One cannot condemn the whole electoral process leading to self-governance at the base level out of hand. One must be fair in observing that any self-rule is better than bureaucratic control. As such on a pro-rata basis, the “Naqvi model” of basic democracy that will come into effect on August 14, 2001 will certainly be better than what we have been suffering for the last 54 years under a very prejudiced and biased bureaucratic control. Whether democratic or military rule, the people of Pakistan have lived with only a semblance of freedom, bureaucracy remaining in actual power while giving lip-service to whoever were the rulers supposedly exercising power.
Police Reforms
The deterioration of law and order in Pakistan to the point of virtual anarchy is mainly because of the rank ineffectiveness of the prime law enforcement agency of the country, the police service.

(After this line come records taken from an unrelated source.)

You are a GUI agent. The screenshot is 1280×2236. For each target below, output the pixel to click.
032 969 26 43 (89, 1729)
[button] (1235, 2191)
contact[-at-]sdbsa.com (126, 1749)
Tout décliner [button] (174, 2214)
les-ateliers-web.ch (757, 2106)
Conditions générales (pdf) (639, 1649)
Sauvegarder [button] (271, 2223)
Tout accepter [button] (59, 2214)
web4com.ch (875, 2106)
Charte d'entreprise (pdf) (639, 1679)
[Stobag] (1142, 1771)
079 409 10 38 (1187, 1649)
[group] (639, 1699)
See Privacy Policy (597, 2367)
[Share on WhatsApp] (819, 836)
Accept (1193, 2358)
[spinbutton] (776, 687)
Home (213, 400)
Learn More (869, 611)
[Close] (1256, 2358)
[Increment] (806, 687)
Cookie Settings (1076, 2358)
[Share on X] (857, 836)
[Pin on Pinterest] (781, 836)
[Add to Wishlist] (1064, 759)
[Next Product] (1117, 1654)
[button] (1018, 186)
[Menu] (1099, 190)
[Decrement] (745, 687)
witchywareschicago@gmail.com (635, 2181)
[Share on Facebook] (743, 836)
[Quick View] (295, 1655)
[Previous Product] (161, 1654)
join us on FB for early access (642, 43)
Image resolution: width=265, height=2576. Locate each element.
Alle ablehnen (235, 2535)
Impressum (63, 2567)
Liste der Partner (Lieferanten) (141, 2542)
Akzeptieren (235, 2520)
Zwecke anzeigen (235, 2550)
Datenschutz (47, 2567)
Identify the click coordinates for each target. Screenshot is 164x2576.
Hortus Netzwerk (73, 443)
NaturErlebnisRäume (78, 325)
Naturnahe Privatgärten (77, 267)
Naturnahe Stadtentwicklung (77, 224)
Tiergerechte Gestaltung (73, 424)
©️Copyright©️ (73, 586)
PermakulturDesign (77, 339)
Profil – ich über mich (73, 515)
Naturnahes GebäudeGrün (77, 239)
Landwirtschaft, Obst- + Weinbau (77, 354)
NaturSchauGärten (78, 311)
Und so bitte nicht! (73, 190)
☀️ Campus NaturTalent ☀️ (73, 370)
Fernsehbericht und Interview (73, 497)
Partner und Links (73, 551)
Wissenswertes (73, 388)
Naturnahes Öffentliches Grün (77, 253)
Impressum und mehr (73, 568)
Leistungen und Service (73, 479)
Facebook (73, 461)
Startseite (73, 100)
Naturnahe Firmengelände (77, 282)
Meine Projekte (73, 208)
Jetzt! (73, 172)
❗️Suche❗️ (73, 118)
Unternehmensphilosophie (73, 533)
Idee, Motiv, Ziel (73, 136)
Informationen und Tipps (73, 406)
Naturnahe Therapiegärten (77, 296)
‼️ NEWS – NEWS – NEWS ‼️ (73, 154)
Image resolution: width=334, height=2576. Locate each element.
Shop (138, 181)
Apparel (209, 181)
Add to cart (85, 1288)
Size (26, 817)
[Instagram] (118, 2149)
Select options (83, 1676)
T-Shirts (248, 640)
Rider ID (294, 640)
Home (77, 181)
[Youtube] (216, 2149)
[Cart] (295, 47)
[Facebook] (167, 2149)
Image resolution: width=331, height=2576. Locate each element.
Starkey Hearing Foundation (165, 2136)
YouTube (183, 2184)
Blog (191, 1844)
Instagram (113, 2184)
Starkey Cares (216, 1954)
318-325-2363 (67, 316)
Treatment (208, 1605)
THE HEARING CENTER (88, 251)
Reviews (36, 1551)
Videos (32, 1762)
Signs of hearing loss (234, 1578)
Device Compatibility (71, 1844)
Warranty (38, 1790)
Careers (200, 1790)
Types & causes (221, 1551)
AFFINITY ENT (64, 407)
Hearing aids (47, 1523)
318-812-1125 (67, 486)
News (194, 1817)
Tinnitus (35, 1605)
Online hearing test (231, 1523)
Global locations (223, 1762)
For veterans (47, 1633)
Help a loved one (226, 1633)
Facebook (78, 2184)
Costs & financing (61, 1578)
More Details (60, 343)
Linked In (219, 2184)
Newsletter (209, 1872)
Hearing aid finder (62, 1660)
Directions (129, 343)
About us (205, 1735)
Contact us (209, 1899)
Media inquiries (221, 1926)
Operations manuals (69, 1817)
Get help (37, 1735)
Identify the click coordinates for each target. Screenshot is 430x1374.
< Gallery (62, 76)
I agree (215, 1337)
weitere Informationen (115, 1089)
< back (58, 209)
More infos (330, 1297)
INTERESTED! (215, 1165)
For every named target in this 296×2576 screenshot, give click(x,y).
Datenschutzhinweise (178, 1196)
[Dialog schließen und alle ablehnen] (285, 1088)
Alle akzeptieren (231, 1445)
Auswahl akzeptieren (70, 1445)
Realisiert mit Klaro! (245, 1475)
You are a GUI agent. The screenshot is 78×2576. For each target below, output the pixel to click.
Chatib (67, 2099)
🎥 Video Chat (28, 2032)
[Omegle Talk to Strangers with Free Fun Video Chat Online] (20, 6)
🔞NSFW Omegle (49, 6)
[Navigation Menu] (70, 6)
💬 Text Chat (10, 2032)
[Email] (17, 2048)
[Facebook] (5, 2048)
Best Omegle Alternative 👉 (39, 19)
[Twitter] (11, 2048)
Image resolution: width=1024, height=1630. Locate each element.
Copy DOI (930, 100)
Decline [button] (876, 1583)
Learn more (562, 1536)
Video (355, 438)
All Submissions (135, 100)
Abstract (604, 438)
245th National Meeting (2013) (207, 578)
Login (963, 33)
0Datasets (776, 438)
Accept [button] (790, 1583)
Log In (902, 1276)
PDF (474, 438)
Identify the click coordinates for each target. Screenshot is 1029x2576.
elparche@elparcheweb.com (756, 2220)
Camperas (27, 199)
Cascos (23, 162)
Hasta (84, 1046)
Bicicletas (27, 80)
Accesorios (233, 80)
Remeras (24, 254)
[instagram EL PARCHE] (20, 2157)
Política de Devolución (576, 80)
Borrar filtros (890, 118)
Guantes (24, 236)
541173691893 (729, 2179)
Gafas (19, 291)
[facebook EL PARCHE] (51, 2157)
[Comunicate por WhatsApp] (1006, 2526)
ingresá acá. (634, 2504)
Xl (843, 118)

This state of affairs is the culmination of many inadequacies, e.g. bad pay and service conditions, politicisation and nepotism in recruitment, recruitment of inferior manpower, lack of training, lack of education, promotion without merit, etc all resulting in corruption across the board. The laundry list of wrongs is quite long, along with economic apocalypse it spells doom and disaster. Police Stations (Thanas) should have been an oasis for citizens to reach out to solve their security problems, they have become such dens of evil that they breed insecurity among common citizens who stay clear of them unless there is no other choice. Obviously this has affected society adversely, leading to a breakdown of the fabric that binds citizens within a moral plane of positive co-existence within the laws of the land. That is what civilisation is all about and we in Pakistan are very close to a rapid descent into the laws of the jungle.
That police reforms are necessary in the face of decades of neglect nobody doubts. We are prisoners of the Police Act of 1861, reports of commissions after commissions have become historical record, figuratively consigned to the waste paper basket. To break the logjam the “Focal Group on Police Reforms” was convened by the Federal Minister of Interior, Lt Gen Moinuddin Haider and did just that in the space of a few crucial weeks in January and February this year, producing a workable document after an intense debate that was high on intellectual content as well as long on the pragmatism required to effect meaningful change. Instead of getting bogged down in endless theoretical discourse as had previous Commissions, the Focal Group concentrated on macro-reforms to set in place an institutional process that would by its very existence effect meaningful micro-reforms. The Focal Group consisted of academics, mediamen, lawyers, senior bureaucrats and police officers, both serving and retired. They were drawn from all the Provinces and brought to the table years of knowledge and experience as well as a positive feel for the need for change. Change cannot be brought about without making someone unhappy somewhere, however the discussions were marked by a positive inclination to go for consensus rather than let the brute force of an outright majority make for an aggrieved minority. There was a marked absence of both vested interest as well as mutual acrimony that is the hallmark of such discussions. The process thus ensured that a wide range of diverse opinion was accommodated.